▸ **TASK DESCRIPTION**: Leave out the pictures and retype exactly the lines from the line with "This screenshot has" through the end of the listing below.
[Start of Attachment]
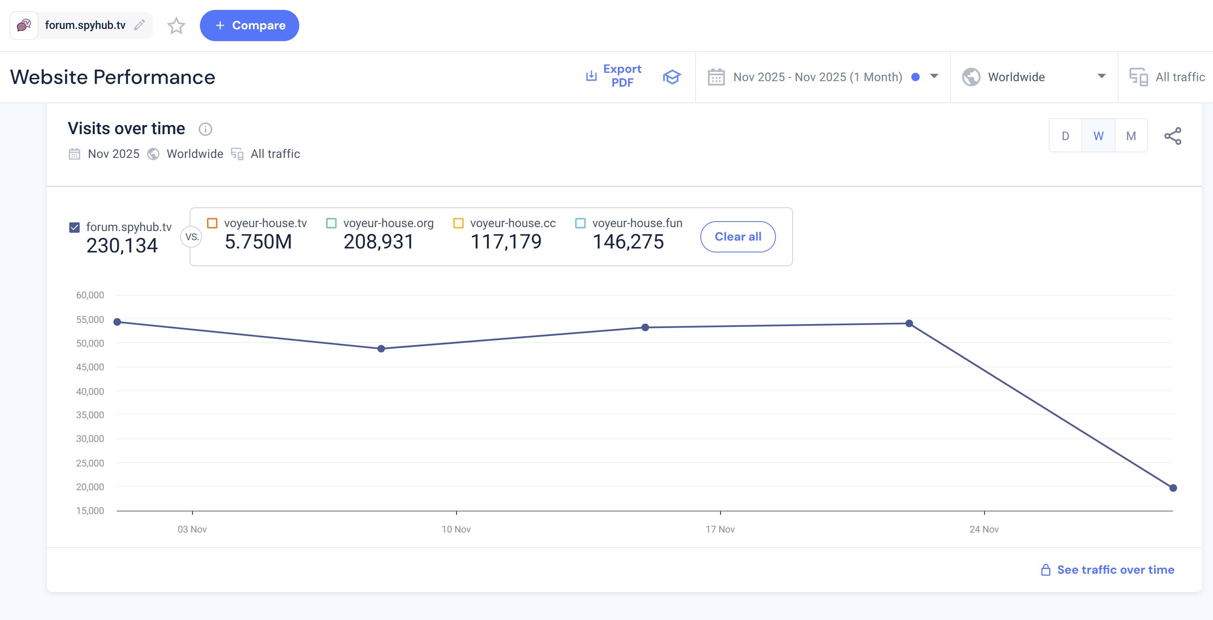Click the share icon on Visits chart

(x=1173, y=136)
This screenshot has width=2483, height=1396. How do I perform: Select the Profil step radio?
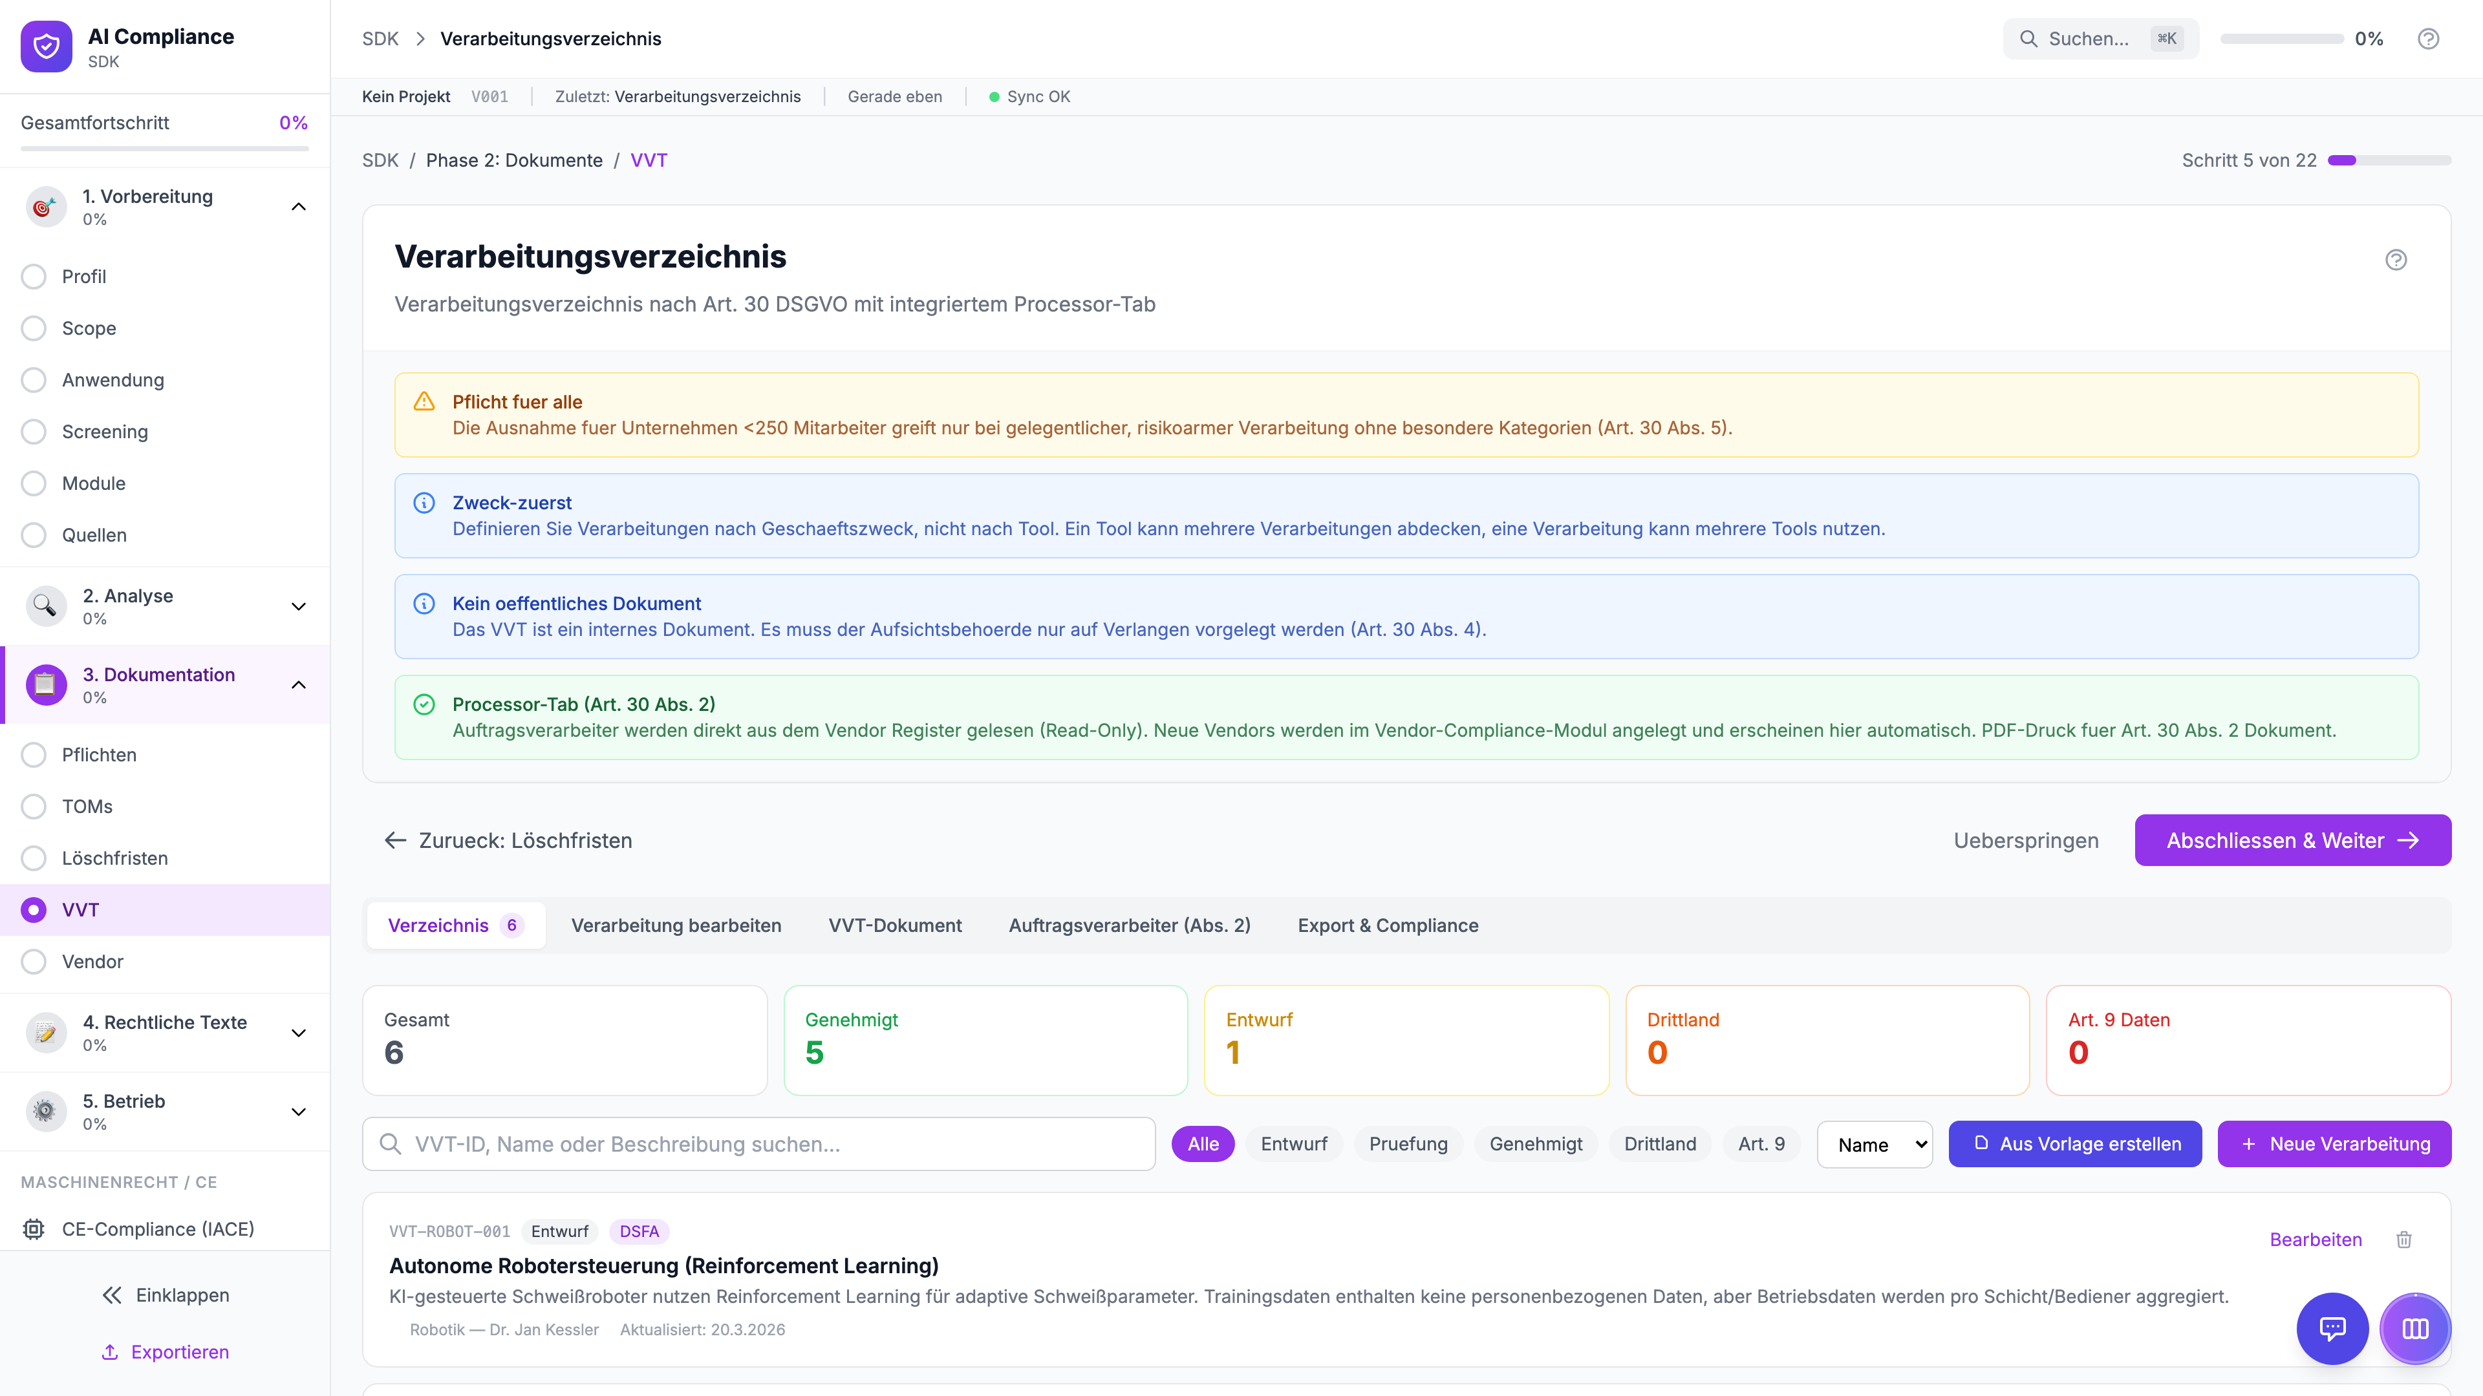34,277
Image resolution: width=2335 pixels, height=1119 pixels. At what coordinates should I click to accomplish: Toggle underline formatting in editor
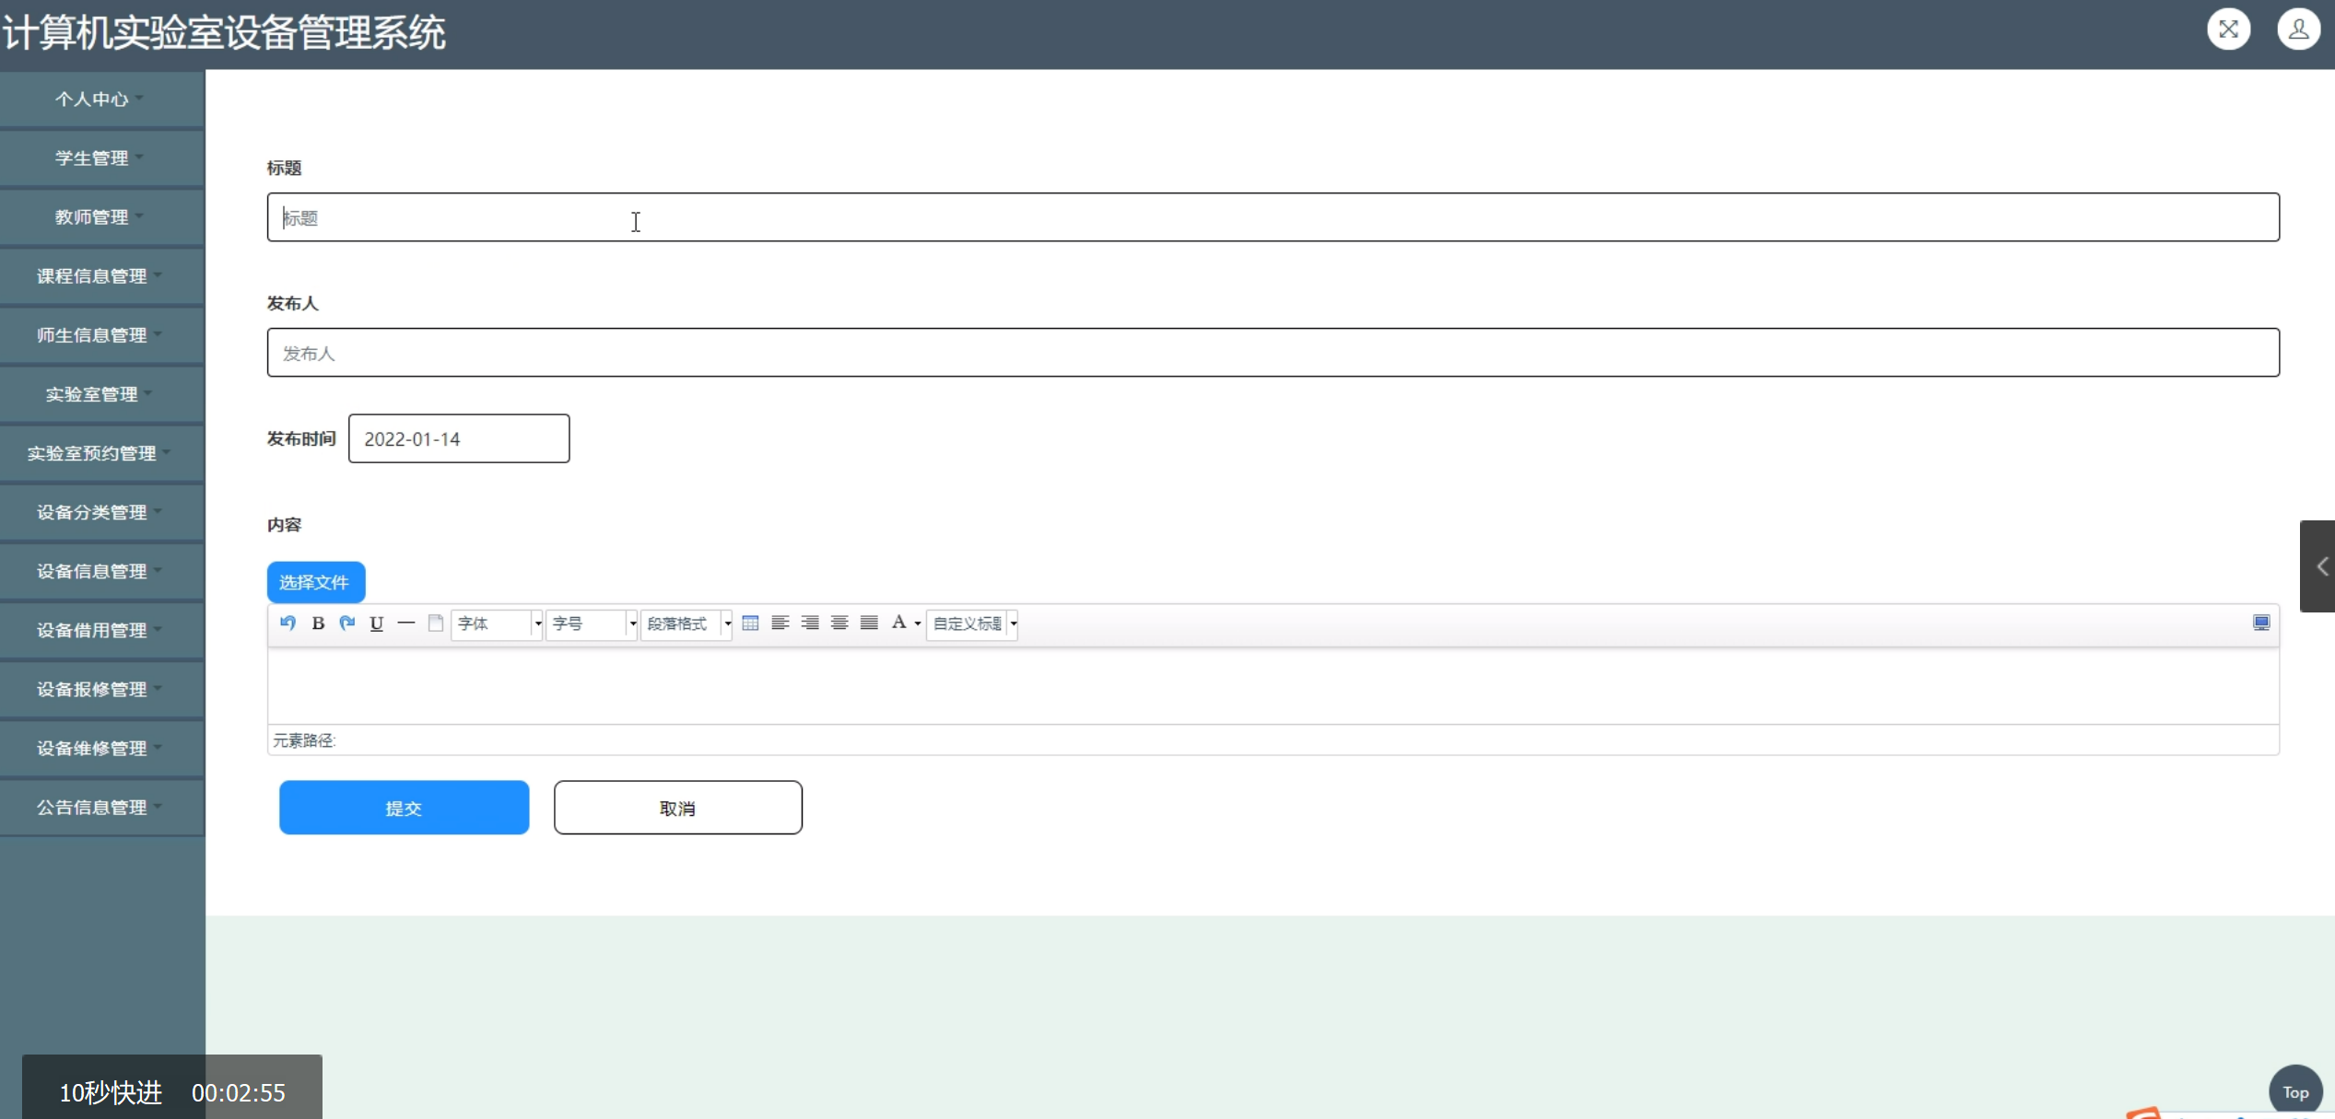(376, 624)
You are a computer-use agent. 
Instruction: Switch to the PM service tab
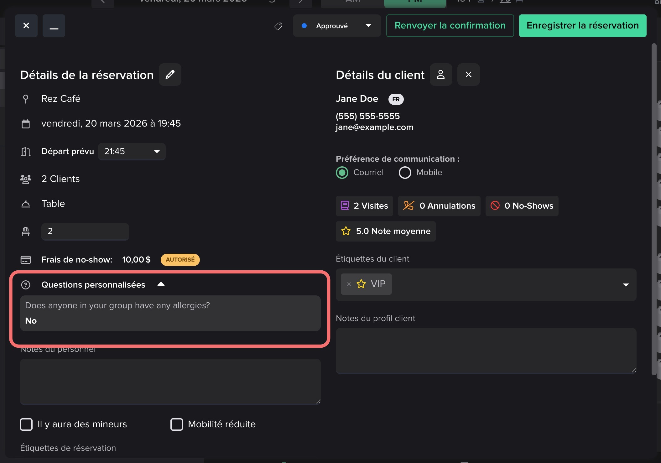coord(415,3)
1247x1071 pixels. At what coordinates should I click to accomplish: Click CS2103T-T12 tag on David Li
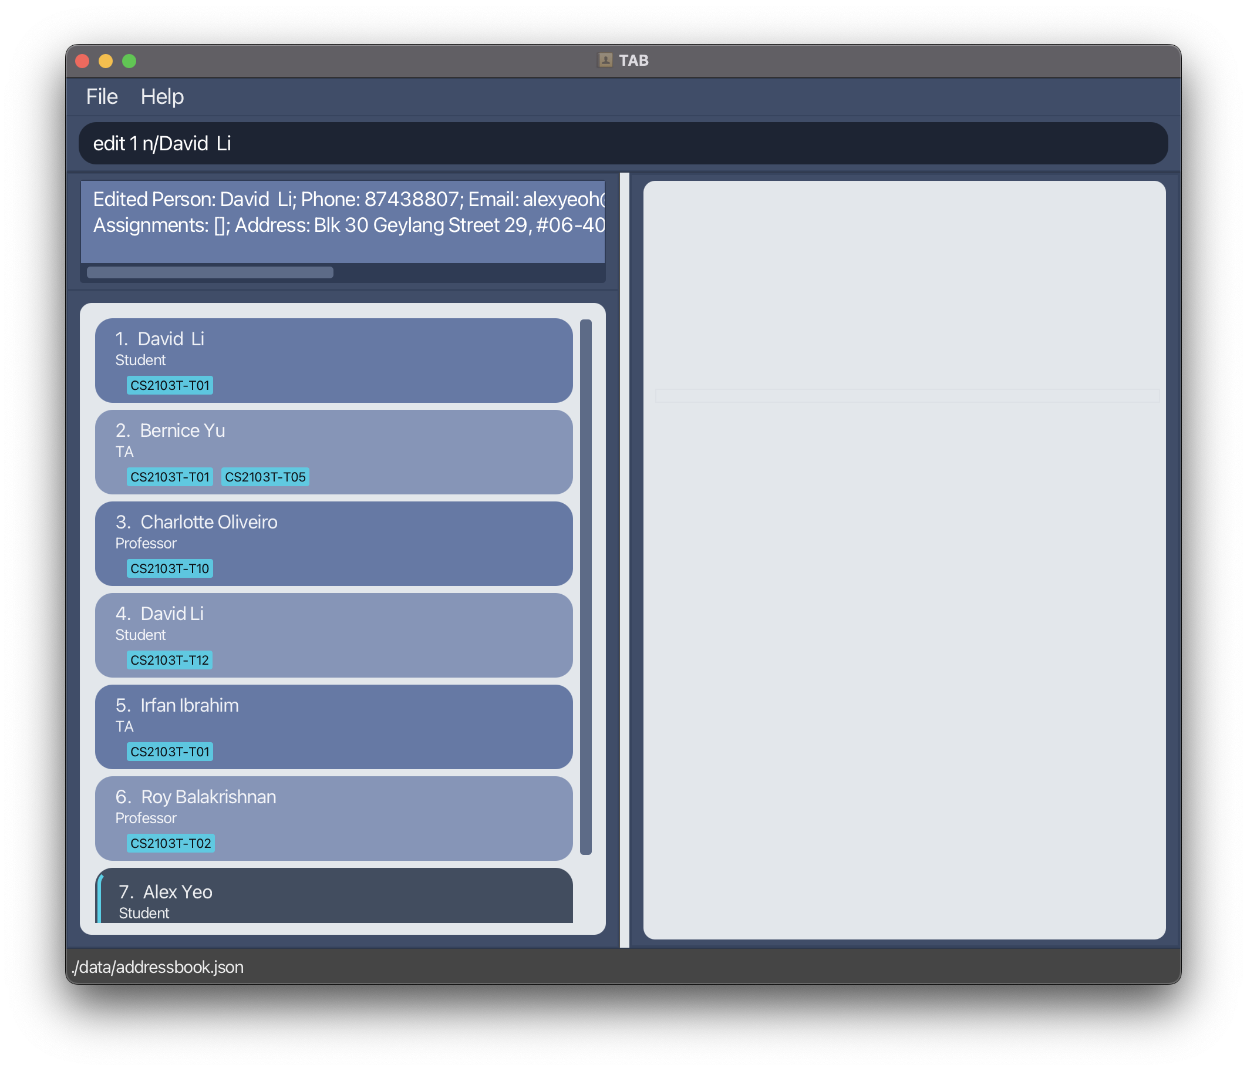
[End of Attachment]
▸ **PROBLEM SOLUTION**:
This screenshot has width=2483, height=1396. How do I perform: Select the Profil step radio?
34,277
Image resolution: width=2335 pixels, height=1119 pixels. At what coordinates should I click to accomplish: Toggle underline formatting in editor
(376, 624)
You are a computer-use agent. 
Instruction: Switch to the PM service tab
coord(415,3)
1247x1071 pixels. At what coordinates should I click to accomplish: Click CS2103T-T12 tag on David Li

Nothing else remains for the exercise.